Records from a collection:
►

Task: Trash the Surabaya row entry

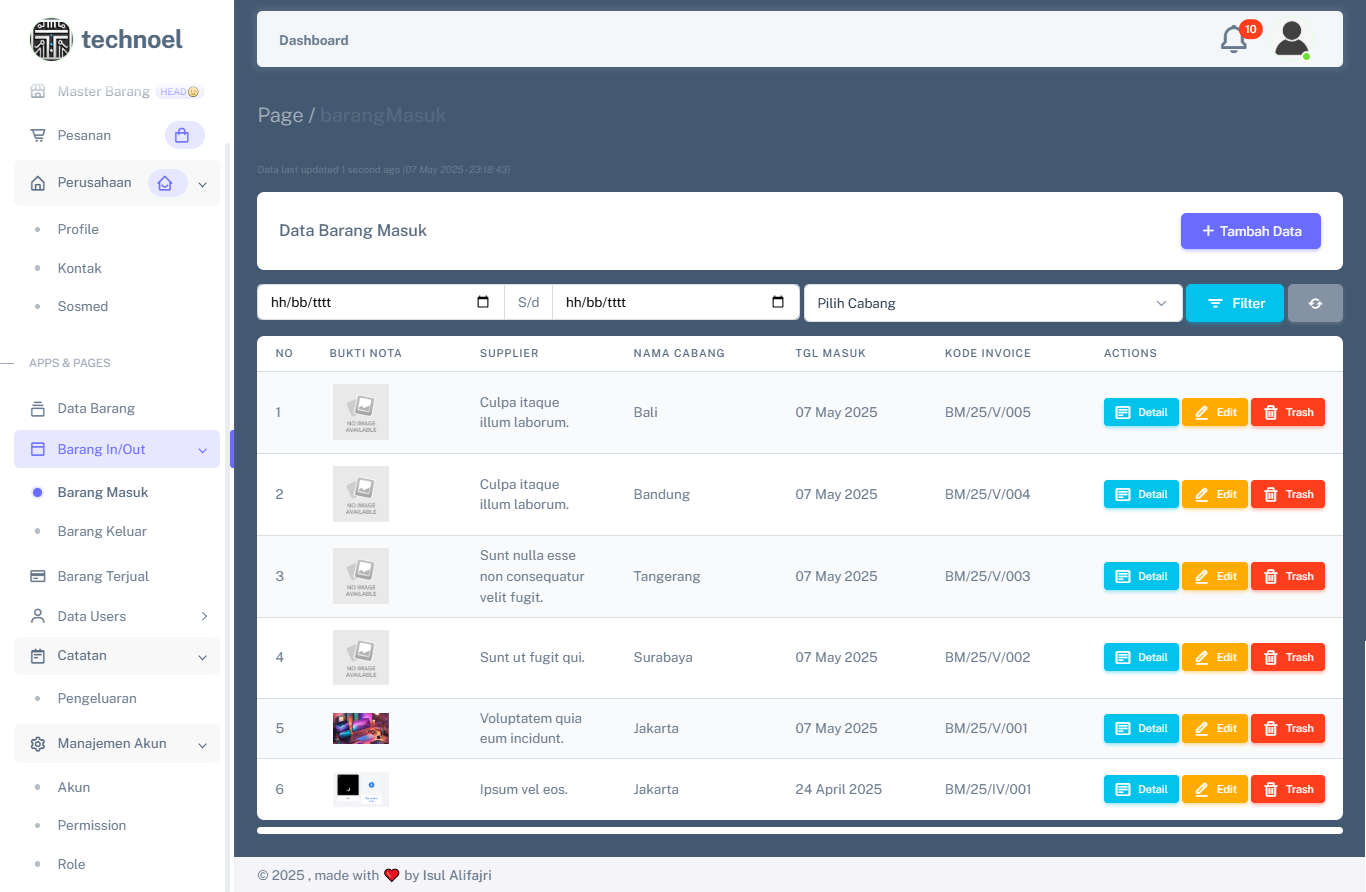Action: [x=1287, y=657]
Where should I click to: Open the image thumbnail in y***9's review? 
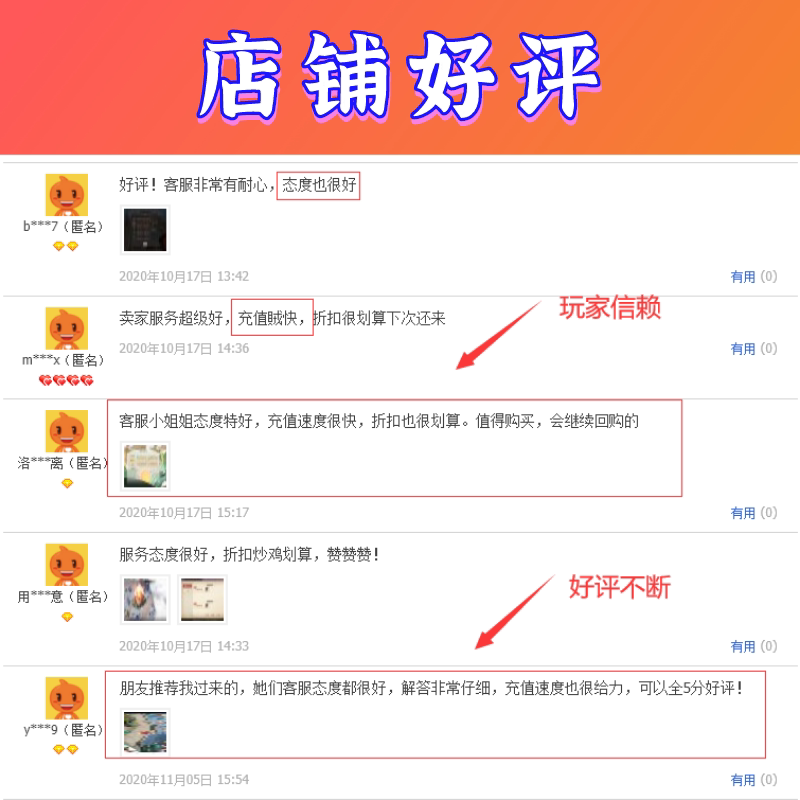[145, 733]
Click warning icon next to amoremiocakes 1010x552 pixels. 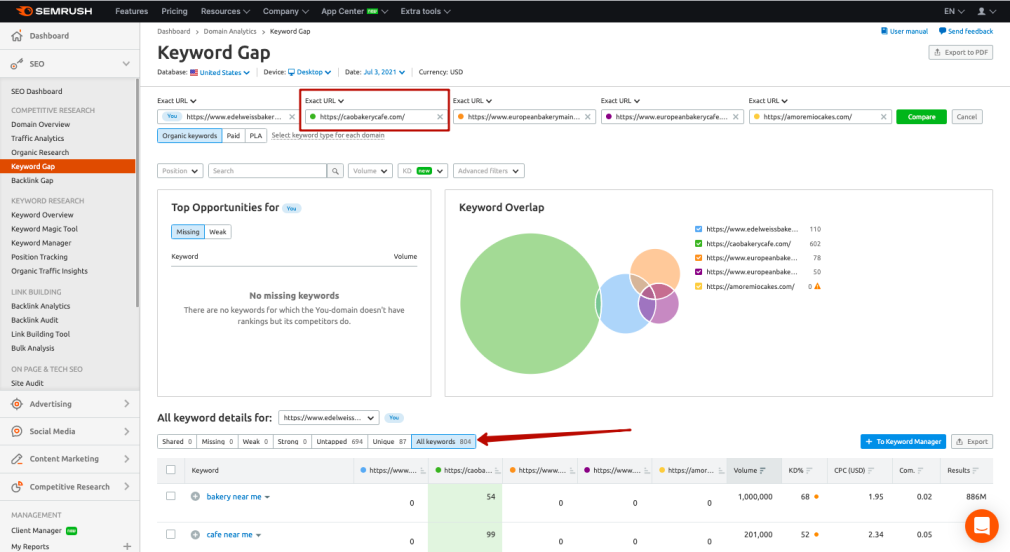point(817,287)
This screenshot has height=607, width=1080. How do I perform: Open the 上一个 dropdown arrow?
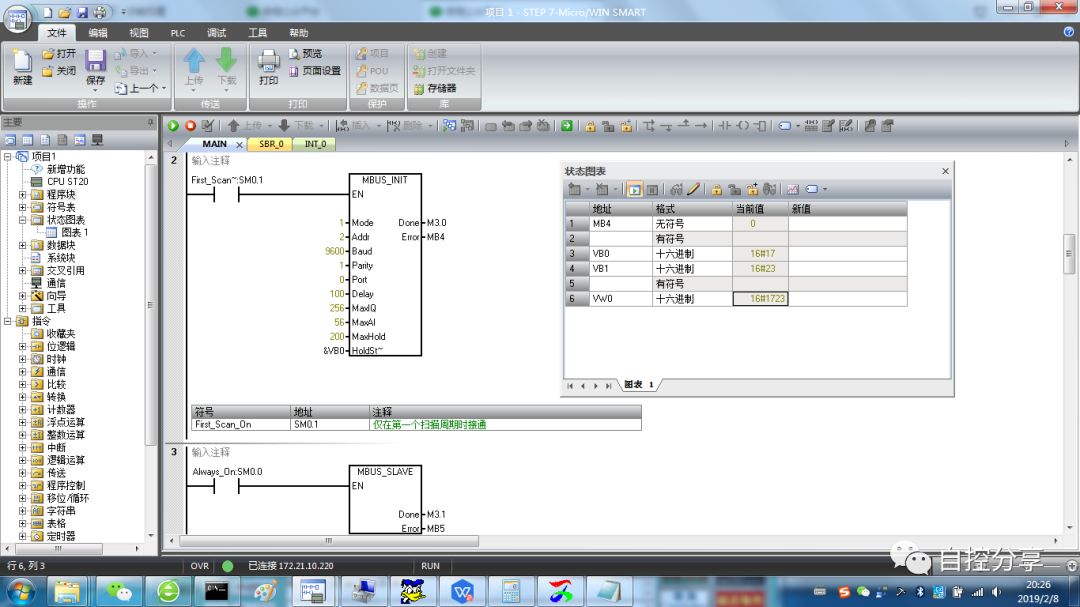point(164,88)
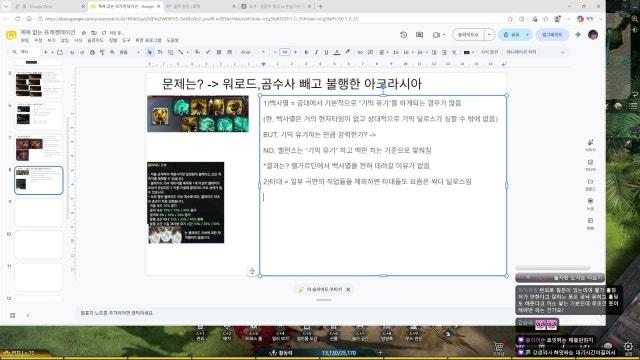
Task: Click the paint format roller icon
Action: point(102,52)
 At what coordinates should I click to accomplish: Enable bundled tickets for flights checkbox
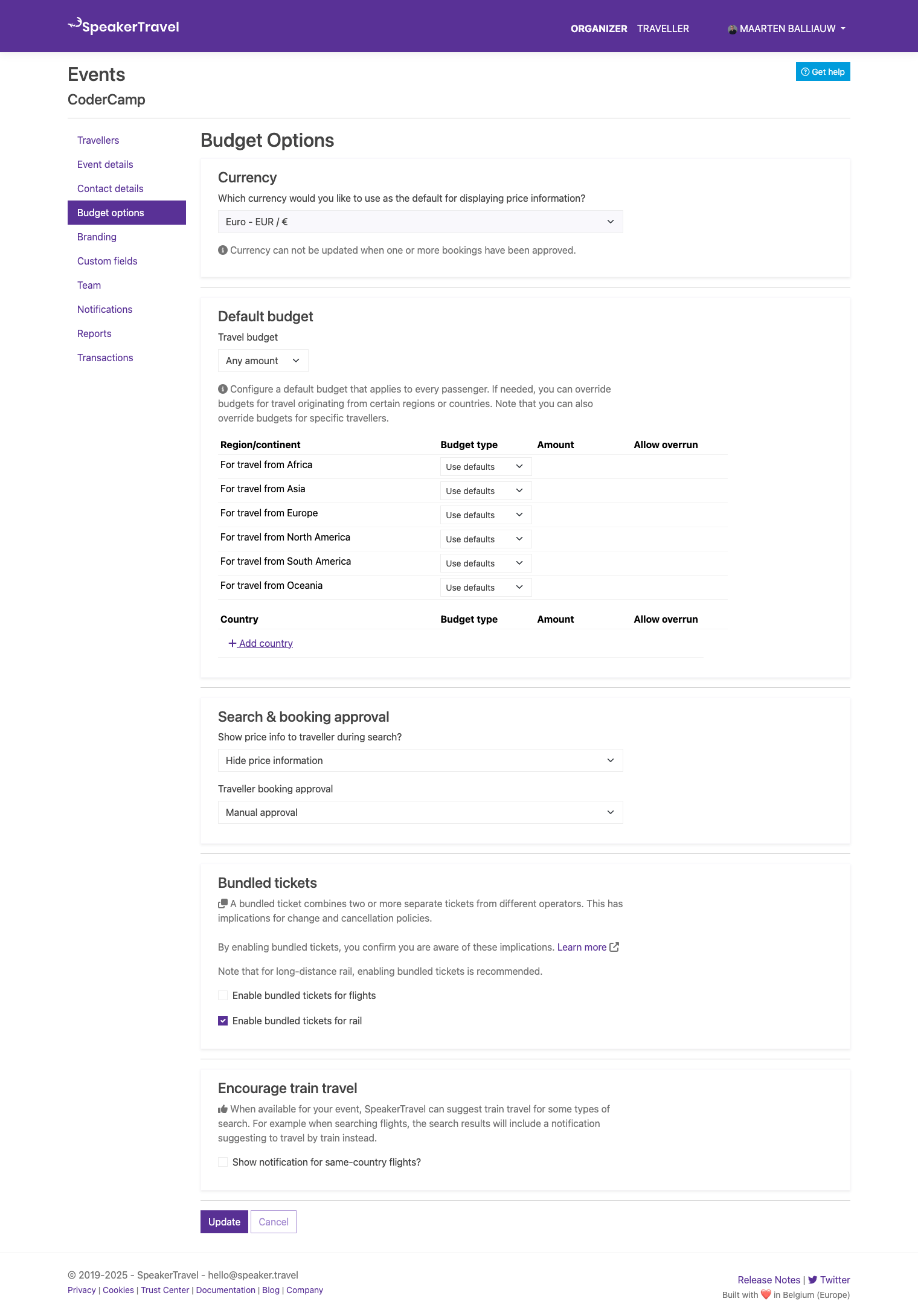click(223, 995)
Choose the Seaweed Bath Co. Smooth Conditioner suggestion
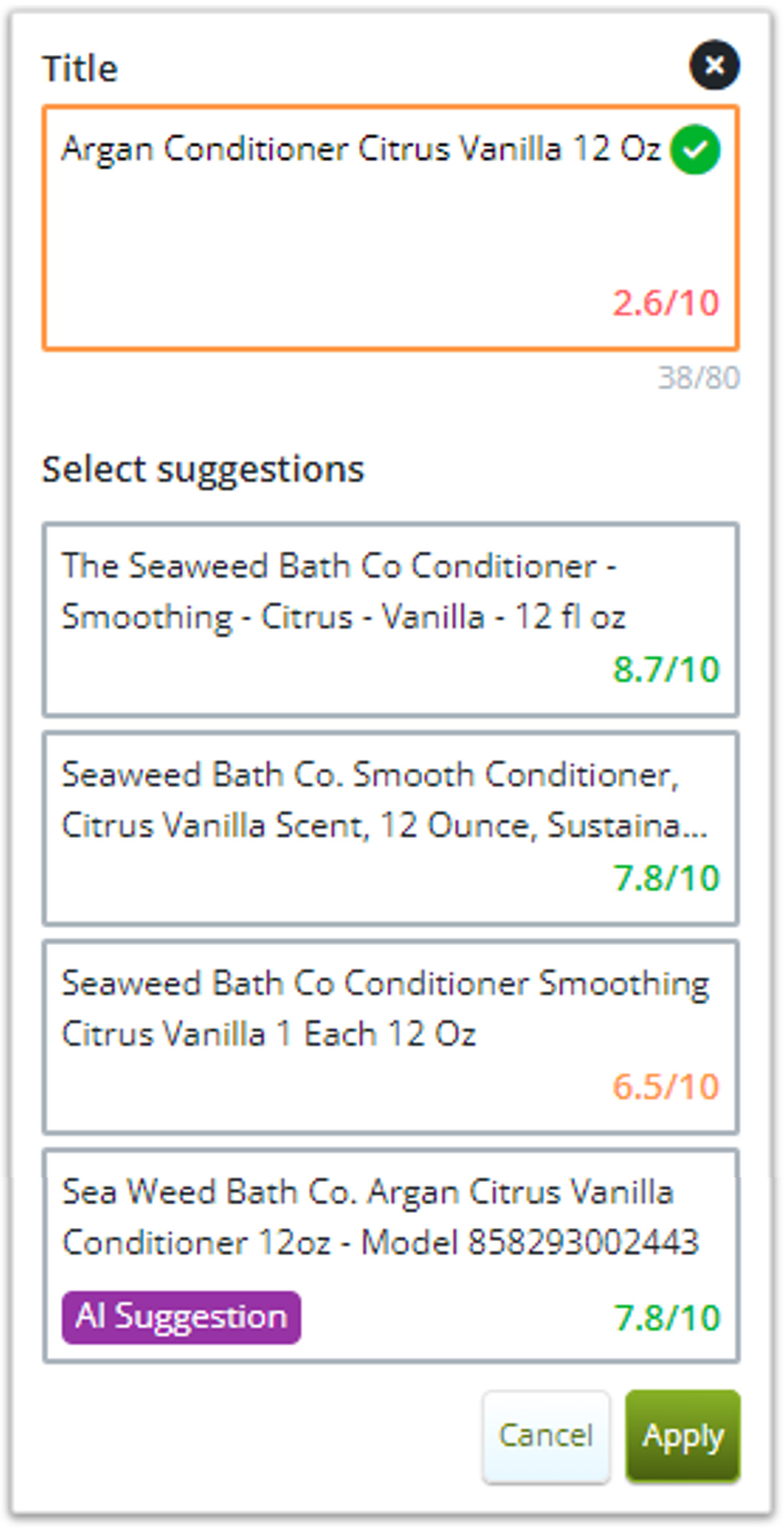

◄

- _What is expected_: Write out exactly the lines beginning with the line that holds "At what coordinates" and ending with the final line of the data, both ends included, without the pictures.

- _Solved exercise_:
 At what coordinates should I click to accomplish: Enable bundled tickets for flights checkbox
click(223, 995)
Choose the Seaweed Bath Co. Smooth Conditioner suggestion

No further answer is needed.